1940〜50年代のバス黎明期にタイムトリップ!! それは第3期公営バス発足期だった……

 1960年代後半から約50年、バスの写真を撮影してきた筆者の秘蔵コレクションから各時代へタイムトリップするこのコーナー。

 それぞれの写真には今となっては見ることができない車両はもちろん、事業者やデザイン、まちの光景や社会の一端が記録されている。そしてそれは日本のバスが歩んできた歴史の一端でもある。そこから見えてくる日本のバス史を解説する。

(記事の内容は、2022年11月現在のものです)
文・写真/交通ジャーナリスト 鈴木文彦
※2022年11月発売《バスマガジンvol.116》『写真から紐解く日本のバスの歴史』より

■戦後に集中した公営バス新設

現在はすっかり景観の変わった小田急線柿生駅前に停車する川崎市営の柿生線 後方に小田急バスのボンネットバスが見える(1967年)
現在はすっかり景観の変わった小田急線柿生駅前に停車する川崎市営の柿生線 後方に小田急バスのボンネットバスが見える(1967年)

 現在は民間移譲が進んだ結果、かなり事業者数が減っている公営バスだが、1980年代初頭の最盛期には、38を数える地方公営企業法に基づく都市公営バス事業者が存在した。それらのうち、3分の1を占める13市が戦後10年間、すなわち昭和20年代の発足であった。

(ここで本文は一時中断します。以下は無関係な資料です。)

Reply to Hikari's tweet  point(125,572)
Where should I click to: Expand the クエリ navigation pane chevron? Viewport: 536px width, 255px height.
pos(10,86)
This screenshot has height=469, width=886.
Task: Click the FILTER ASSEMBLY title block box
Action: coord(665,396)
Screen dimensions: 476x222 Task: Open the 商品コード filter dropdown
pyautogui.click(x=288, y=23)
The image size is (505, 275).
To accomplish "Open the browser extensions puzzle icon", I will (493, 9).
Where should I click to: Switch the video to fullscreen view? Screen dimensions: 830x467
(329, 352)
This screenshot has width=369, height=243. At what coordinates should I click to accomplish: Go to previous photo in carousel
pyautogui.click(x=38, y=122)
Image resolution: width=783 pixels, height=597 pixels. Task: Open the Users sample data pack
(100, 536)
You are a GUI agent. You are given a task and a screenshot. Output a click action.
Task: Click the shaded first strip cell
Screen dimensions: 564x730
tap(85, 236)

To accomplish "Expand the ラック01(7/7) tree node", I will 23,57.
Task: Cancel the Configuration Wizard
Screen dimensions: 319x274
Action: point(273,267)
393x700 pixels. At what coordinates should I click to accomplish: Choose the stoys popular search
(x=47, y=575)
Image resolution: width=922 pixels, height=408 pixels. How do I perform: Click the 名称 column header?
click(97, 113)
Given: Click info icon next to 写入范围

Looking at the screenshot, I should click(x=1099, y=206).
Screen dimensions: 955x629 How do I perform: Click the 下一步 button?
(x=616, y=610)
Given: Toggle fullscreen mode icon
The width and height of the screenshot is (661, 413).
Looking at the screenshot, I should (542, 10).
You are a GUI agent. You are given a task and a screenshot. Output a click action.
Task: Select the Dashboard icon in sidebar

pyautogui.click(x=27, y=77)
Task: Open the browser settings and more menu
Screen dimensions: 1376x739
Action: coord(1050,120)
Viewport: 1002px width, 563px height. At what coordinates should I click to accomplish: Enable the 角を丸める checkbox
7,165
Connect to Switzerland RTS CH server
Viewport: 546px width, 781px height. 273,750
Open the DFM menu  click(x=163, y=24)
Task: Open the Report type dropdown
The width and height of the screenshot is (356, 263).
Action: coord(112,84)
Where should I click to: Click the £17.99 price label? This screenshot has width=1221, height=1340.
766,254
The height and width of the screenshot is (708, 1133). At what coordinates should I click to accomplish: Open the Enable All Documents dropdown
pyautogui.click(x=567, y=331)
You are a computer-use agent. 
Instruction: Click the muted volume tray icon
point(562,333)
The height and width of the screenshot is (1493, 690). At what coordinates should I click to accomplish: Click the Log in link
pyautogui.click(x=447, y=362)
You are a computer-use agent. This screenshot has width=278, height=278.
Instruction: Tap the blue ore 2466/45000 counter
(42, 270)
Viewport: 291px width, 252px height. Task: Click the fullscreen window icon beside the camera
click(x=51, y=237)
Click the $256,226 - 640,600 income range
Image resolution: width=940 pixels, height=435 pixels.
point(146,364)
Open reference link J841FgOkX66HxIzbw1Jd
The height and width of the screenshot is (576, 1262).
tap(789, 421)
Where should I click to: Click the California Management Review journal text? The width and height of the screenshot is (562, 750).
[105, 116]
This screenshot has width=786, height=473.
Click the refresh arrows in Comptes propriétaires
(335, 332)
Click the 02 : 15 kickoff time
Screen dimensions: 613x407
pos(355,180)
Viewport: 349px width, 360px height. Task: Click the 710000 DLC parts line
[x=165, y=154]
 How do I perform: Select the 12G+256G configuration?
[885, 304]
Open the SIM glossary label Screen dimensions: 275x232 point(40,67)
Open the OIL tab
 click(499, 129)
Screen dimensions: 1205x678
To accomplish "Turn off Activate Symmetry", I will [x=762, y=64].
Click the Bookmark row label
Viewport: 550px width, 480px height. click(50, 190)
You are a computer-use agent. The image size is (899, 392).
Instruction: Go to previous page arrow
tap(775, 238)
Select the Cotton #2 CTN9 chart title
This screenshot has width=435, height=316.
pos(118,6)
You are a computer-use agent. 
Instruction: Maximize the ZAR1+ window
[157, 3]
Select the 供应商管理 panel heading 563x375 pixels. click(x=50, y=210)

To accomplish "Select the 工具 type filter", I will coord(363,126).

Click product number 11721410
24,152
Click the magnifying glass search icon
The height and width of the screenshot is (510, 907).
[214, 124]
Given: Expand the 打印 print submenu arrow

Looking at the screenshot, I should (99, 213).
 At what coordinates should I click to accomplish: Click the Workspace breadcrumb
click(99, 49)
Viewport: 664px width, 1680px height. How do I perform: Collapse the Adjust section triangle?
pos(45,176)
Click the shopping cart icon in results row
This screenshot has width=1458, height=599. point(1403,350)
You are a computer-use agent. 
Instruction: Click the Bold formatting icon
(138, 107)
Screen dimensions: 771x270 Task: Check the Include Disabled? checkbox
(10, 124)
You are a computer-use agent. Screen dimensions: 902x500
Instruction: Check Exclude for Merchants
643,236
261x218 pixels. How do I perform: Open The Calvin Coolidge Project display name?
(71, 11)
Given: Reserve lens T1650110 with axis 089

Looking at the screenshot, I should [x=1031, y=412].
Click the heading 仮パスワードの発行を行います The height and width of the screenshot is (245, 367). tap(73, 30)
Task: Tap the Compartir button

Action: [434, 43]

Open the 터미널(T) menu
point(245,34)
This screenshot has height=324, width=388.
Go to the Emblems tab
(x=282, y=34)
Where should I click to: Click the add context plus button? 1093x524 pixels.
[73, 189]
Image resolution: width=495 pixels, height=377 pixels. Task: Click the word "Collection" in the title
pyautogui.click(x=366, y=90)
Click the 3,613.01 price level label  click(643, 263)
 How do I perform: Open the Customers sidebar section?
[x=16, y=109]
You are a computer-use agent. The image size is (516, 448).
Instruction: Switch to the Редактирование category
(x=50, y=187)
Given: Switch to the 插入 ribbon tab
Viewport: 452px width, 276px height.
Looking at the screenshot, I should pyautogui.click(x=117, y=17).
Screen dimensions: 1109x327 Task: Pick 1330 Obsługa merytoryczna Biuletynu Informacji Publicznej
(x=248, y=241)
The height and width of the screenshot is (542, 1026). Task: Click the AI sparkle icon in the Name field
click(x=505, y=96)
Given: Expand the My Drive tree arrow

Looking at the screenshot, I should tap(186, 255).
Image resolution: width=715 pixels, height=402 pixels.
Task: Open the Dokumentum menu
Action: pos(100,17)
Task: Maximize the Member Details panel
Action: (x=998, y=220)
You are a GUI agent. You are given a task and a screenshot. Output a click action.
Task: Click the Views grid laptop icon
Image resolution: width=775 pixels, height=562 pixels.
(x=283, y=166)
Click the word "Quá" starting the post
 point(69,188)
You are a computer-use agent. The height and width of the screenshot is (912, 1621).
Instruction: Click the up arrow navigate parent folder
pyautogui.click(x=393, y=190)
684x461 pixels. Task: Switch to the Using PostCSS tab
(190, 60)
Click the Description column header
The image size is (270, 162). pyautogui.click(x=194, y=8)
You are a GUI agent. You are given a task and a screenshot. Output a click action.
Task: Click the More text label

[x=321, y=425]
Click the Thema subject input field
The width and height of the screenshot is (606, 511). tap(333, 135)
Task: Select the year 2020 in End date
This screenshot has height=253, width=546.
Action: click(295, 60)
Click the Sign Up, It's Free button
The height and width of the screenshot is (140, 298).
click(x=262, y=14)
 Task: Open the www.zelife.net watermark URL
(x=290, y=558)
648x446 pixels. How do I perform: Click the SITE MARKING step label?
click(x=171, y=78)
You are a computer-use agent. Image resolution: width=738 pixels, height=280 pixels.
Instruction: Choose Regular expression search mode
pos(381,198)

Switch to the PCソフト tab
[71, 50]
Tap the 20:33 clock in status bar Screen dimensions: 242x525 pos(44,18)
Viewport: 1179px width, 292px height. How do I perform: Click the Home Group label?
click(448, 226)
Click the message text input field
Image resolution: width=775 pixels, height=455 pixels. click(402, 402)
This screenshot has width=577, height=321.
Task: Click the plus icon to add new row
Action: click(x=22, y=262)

 戦後間もない1946年12月に姫路市営バスが発足したのを最初に、1948年に尼崎市、八戸市、49年に伊丹市、荒尾市、鳴門市、岐阜市、50年に苫小牧市、川崎市、51年に小松島市、明石市、52年に倉敷市、54年に高槻市でそれぞれ市営バスがスタートした。

 公営バスの最初が東京市(現東京都)の1924年であることは知られているが、続く30年ごろまでに、市電を運営していた大都市公営交通を主体にバス事業の兼営が進み、その後戦時体制下の事情の中で地方都市が公営交通事業を発足させていく。

 そういう意味で、戦後のこの一連の公営バス発足は「第3期」の公営バスブームと見ることができる。

■民間の復興が十分でなかった産業都市が着手

川崎駅から東側の臨海工業地帯に向けて走った川崎市電の末期の姿(1969年)
川崎駅から東側の臨海工業地帯に向けて走った川崎市電の末期の姿(1969年)

 ではなぜこの時期に公営バス新設が集中したのだろうか。最も規模が大きい川崎市のケースを見てみよう。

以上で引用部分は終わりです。